Host Llama3 with Python Flask on AWS EC2

Mohan Sai Teki

Published in

Towards AWS

5 min readMay 5, 2024

In this blog, I will share the steps you need to take to host Llama3–8b with Python Flask on an AWS EC2 machine.

Llama3 is the latest state-of-the-art LLM from Meta which set the new benchmark in model performance.

llama3 benchmark performance — Llama3 performance (Image is taken from the official website)

Without wasting time let's see how you can host this state-of-the-art LLM.

First Get the Llama3 access…

Llama3 is open source but you need to share your details with Meta to use. Go to the Hugging Face website and provide your details after signing up. Once you complete it within 1hr you will get access to model files. You can also download the LLM from the Meta website but the download link is valid only for 24 hr. You need to fill in your details again after 24 hours if you want to download it again.

Launching EC2 machine…

You can follow your approach for creating EC2 machine like from console, aws cli, etc. For this demo, I used below EC2 configurations

AMI: Deep Learning OSS Nvidia Driver AMI GPU PyTorch 2.2.0 (Amazon Linux 2) 20240420 ( You can also use Ubuntu or normal Amazon Linux 2 and install the above packages (Nvidia driver and PyTorch) )
Instance Type: g5.xlarge
Disk Space: A minimum of 50GB is required

Once you launch the machine. Login to it and check the Nvidia drive status using the below command

nvidia-smi

Installing required python packages…

Below are the python packages used for this demo

huggingface transformers — For up-and-running LLM
accelerate, bitsandbytes — Used for optimizing memory usage of LLM
Pytorch — One of the popular Machine Learning library. It is pre-installed with AMI.
Flask — For up-and-running web app

Use the below command to install the above packages

pip install transformers torch flask accelerate bitsandbytes

Let’s see the code…

You can directly access the code here.

code for running llama3 with Flask — python code to run llama3 with flask

Code Explanation…

Adding HF_TOKEN in env variable — Code for setting HF_TOKEN in the env variable

Since Llama3 is restricted we need to use HF_TOKEN to download it.

In the above code, the AutoModelForCausalLM class is used to load the LLM into memory. If the model is not available in the machine it will download directly from Huggingface.

load_in_4bit=True is an important parameter because it is used to quantize the LLM.

What is the Quantization?

Everyone knows LLM has the parameters. In Llama-8B, 8B refers to 8 billion parameters.

Whenever you load the LLM into memory each parameter occupies a certain amount of space. In our case, Llama3 takes 16 bits / 2 bytes of memory for each parameter. So the entire Llama3–8B takes ~16GB (8B * 2 bytes) of memory, just to load the LLM.

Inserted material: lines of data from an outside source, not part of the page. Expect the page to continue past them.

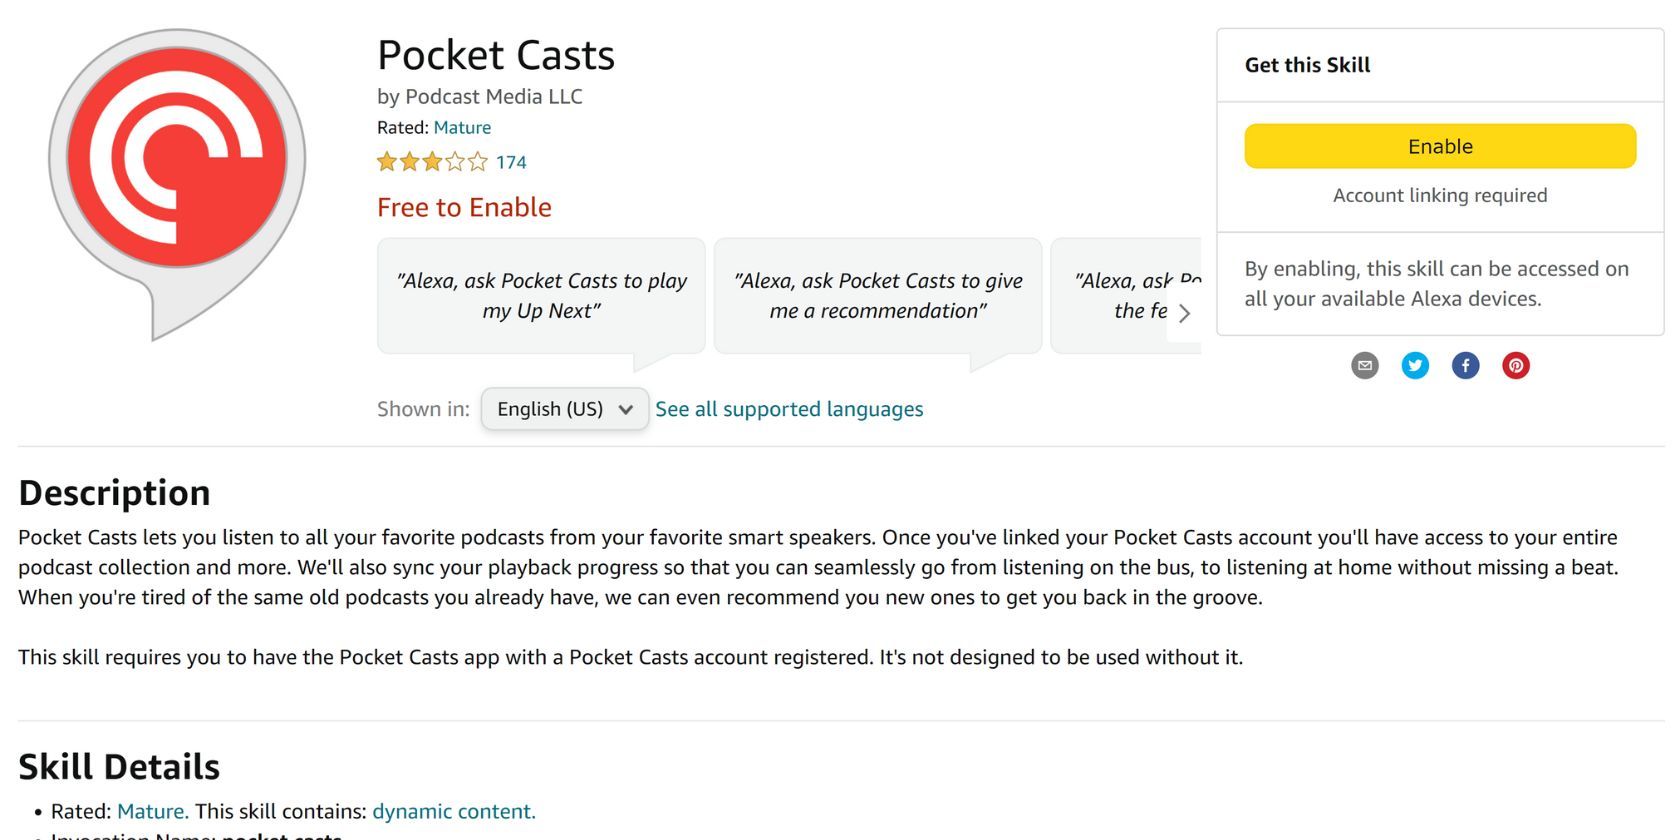
Task: Click the Free to Enable label
Action: (x=464, y=207)
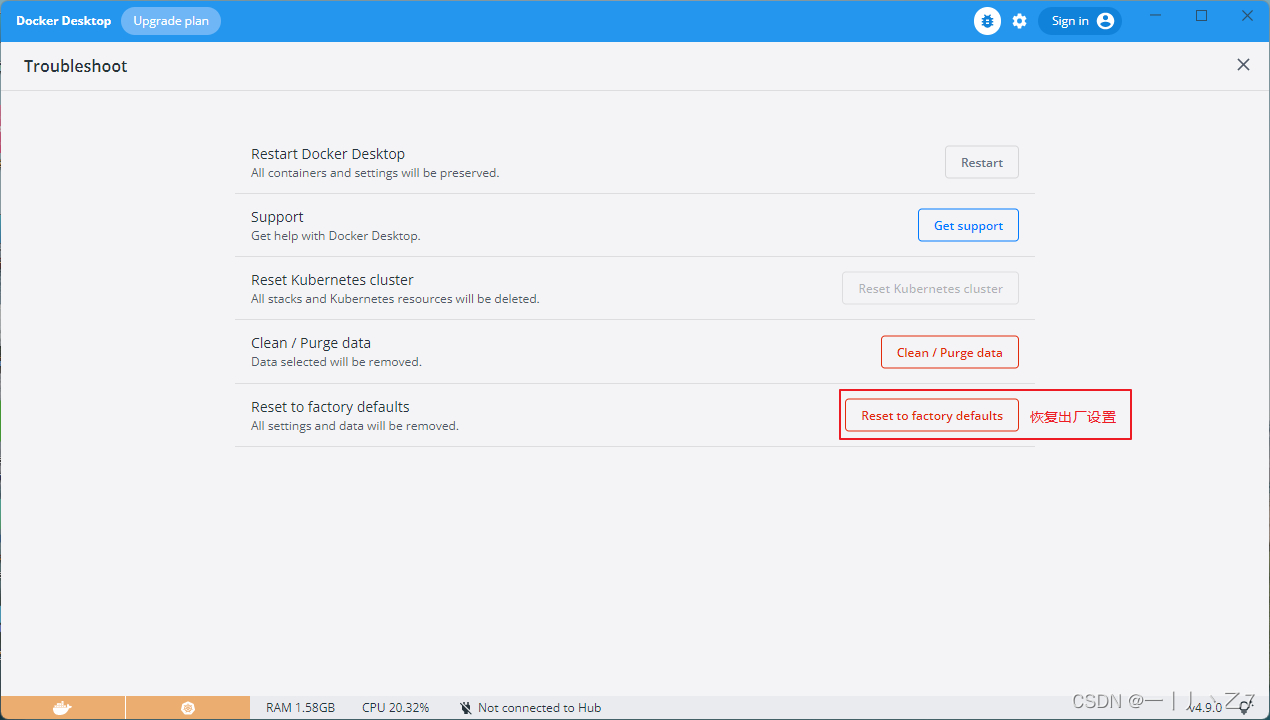The height and width of the screenshot is (720, 1270).
Task: Click the Sign in button
Action: (x=1080, y=21)
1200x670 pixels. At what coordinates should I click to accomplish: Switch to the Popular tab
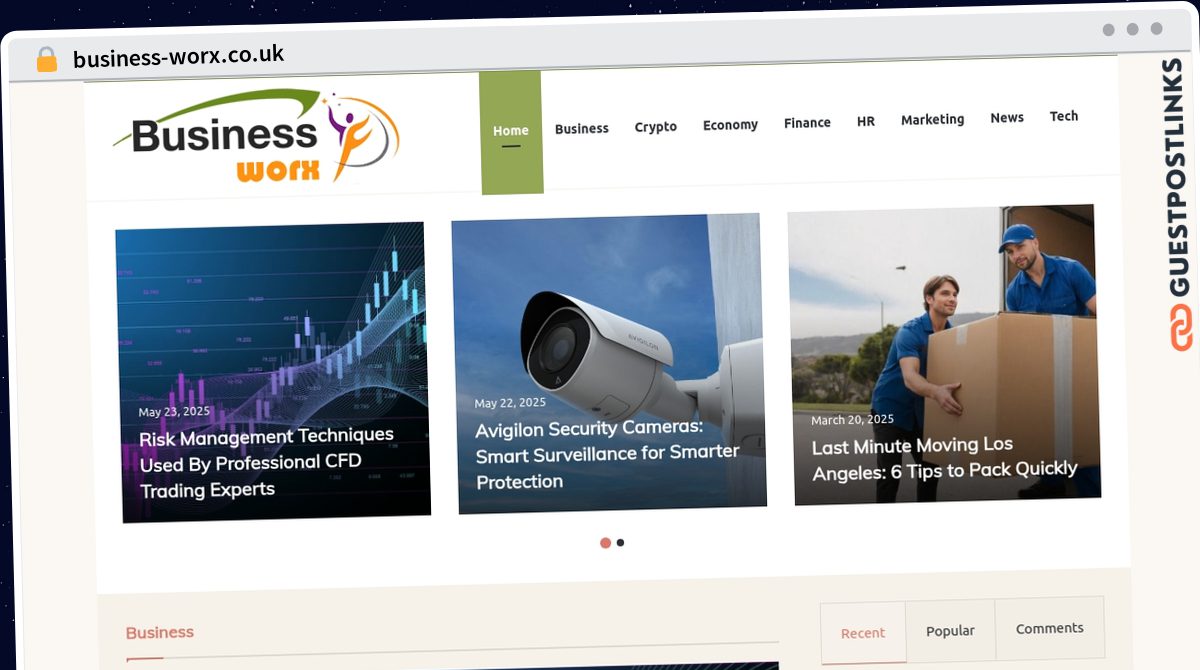[950, 631]
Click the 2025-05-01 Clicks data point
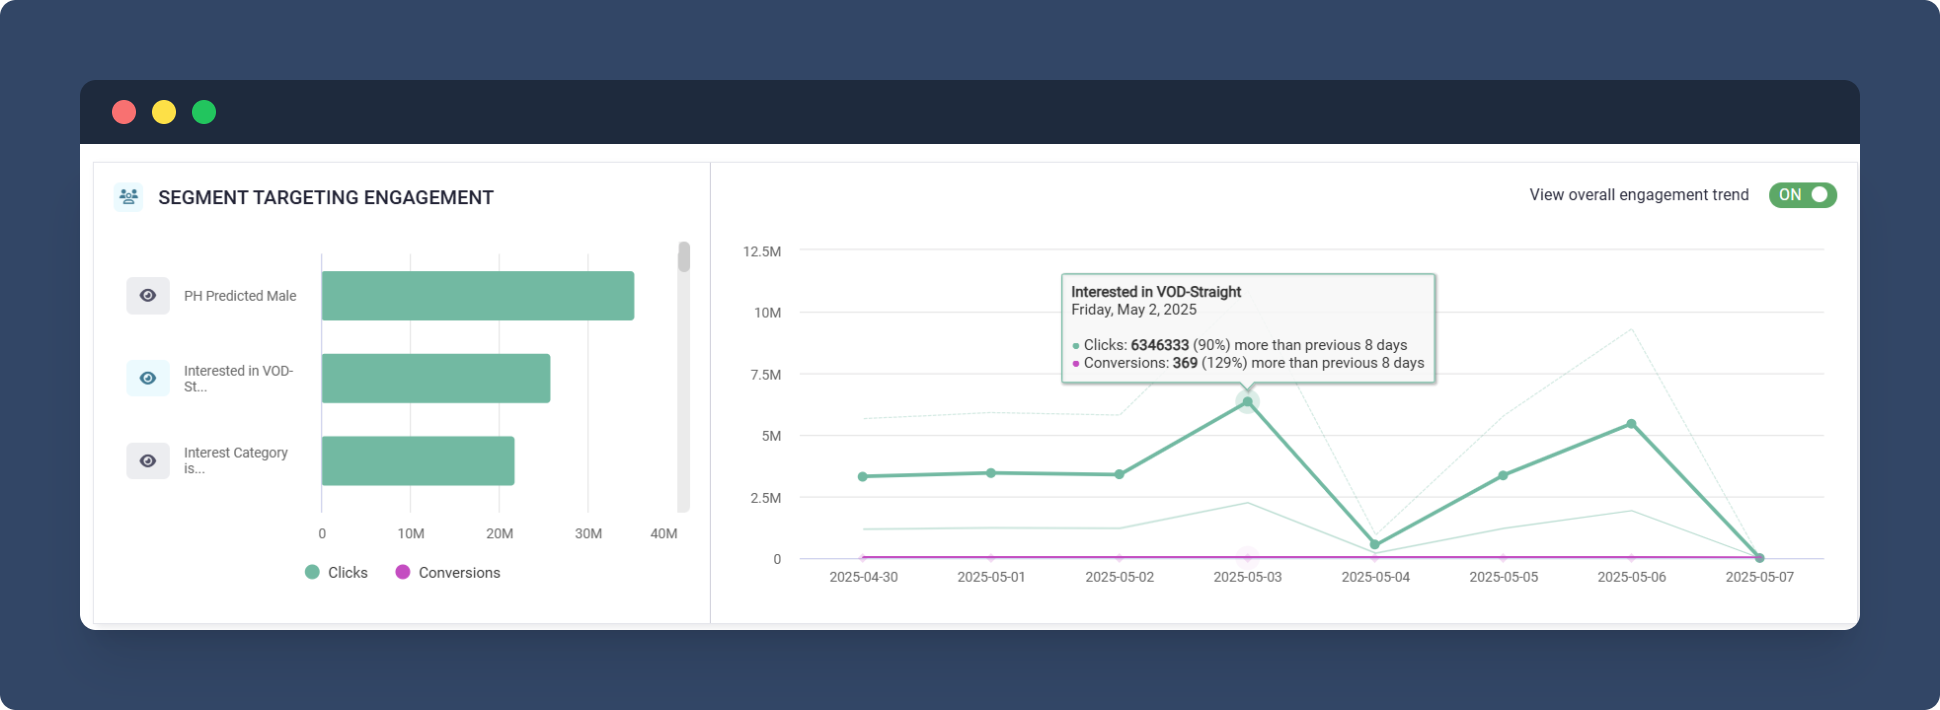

For Llama-70B it will take ~140GB (70B * 2 bytes) of memory. If you are rich then you can afford to launch a machine which is more than ~140GB of memory but not everyone can afford that.

To solve this, people usually decrease the no of bytes for each parameter i.e. reducing the 2 bytes to 1 byte or even 4 Bit’s. This is called quantization.

Once you have done that your LLM uses less memory to run and the response will be faster but the drawback is you see a bit of quality drop in output. For normal use cases, it will be fine.

So in our case, I loaded the LLM with 4bits by just adding the load_in_4bit=True parameter. Thanks to the transformer package for hiding all the complexity in quantization.

You can also use load_in_8bit=True with a g5.xlarge machine.

Initializing tokenizer — Code to Initializing Tokenizer

In the above code, the AutoTokenize class is used for tokenization.

Loading the model and tokenizer into pipeline — Code for loading the model and tokenizer into the pipeline

pipeline class is a special class from the transformers package where it hides all the complex code that is involved in solving different use-cases of LLMs like Sentiment Analysis, Named Entity Recognition, Feature Extraction, etc, and provides us a simple interface to use.

In this example, we are using the “text-generation” which is another use case of LLM and Llama3 comes under this bucket, and along with it we also pass the initialized model and tokenizer as inputs.

In the above code, we are opening the endpoint under http://<HOST_NAME>:5000/generate

When a user wants to ask the question they have to pass the question under the query parameter like below

http://<HOST_NAME>:5000/generate?query=hi

I chose this approach because it’s simple and requires less code from Flask point of view.

We are passing the user query as a user message in the prompt and passing that to the pipeline (pipe variable).

Once Llama3 generates the response we are parsing that and returning it as JSON response.

Run the Flask app it will take some time to start, as it has to load the LLM.

Results…

With this, we are hosting the Llama3 with Flask.

By the way in the above code, you can replace the model_id with any text-generation model available in huggingface. If you face any issues you may need to tweak the input parameter a little bit but the way we load the model and tokenizer will be the same.

I hope you didn’t waste your time reading this blog. See you in the next one!